In the meantime, modern cars have software covering a variety of systems - cruise control, door locks, airbags and advanced driver assistance, which makes them a bit of a gadget. Cars also use WiFi technologies for communication, which makes them vulnerable to hacker attacks. The threats will only grow as cars become more automated and autonomous, so this is a profitable area for cybersecurity providers.

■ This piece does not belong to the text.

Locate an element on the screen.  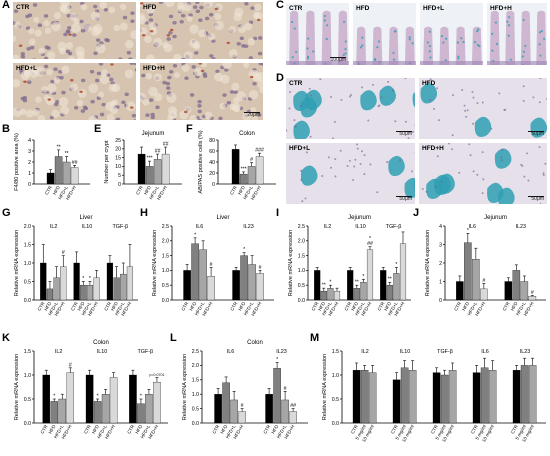
image-label: HFD+L is located at coordinates (27, 68).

Against the backdrop of a macro downturn, many companies in the industry were saved thanks to the subscription business model and didn't experience an immediate effect of a slowdown. In addition, with the introduction of a large number of technologies and devices, the areas to be secured are increasing. Thus, one could reasonably expect a transition to comprehensive solutions instead of heterogeneous ones. This consolidation on the part of customers plays into the hands of the large industry players, including Palo Alto (with an 8.4% share in the global market), Cisco (6.9%), Fortinet (6.7%), Check Point (3.8%) and CrowdStrike (3.2%).

The mass layoffs in the cyber industry could not be expected against the trend in tech corporations due to the OPEX optimization. The number of employees in the field of cybersecurity is not so large, and because of this, the average revenue per employee should be significantly higher. Thus, the industry even has an opportunity to profit from the staff laid off from big tech.

Valuation

I went for the valuation of CIBR using the weighted average target prices of the top 25 companies (out of 38), which make up 90% of the fund's portfolio. Based on the methodology, the upside potential of the fund's shares is 13%, which implies a target price of $50 and is in line with a Buy rating.

Fortinet (1.1%), Palo Alto Networks (0.95%), Cisco (0.87%), Zscaler (ZS) (0.86%) CrowdStrike (CRWD) (0.83%) are the largest contributors to the fund's growth potential and make up around 1/3 of the implied upside.

CIBR also has a dividend policy in place, which provides for quarterly payments. Although the fund cannot boast a high dividend yield, the average annual dividend yield of the fund in 2015-2022 is 0.54%.

To sum up, I believe CIBR has a favorable set up to meet the industry growth drivers. Going forward, rising software spending should provide for a sustainable demand for cyber security solutions, especially on the backdrop of the growing application of Big Data, IoT and cloud computing. Additionally, the gov digitalization initiatives around the world, along with demand from healthcare and manufacturing will provide for high utilization of cyber security solutions.

Risk factors

The main risks, highlighted in my article on Check Point (CHKP) align here as well.

Further tightening of monetary policy could increase the volatility of technology sector, which continued to gradually acquire the features of traditional industries that are highly responsive to the changes in the macroeconomic situation. In addition, recession fears could restrain spending on cybersecurity…

Conclusion

I see an attractive, long-term investment opportunity in CIBR due to the underlying sustainable growth factors for cybersecurity demand. I believe the cyber industry will continue to outperform the broad IT sector by 2x in the mid-term, providing a strong growth momentum for the cyber players. This will allow the investors to skim the cream of the IT sector. To sum up, I am bullish on CIBR, as the valuation model implies a 13% upside potential from the top 25 holdings. The remaining is on top of that and puts merely an upside risk to my estimates.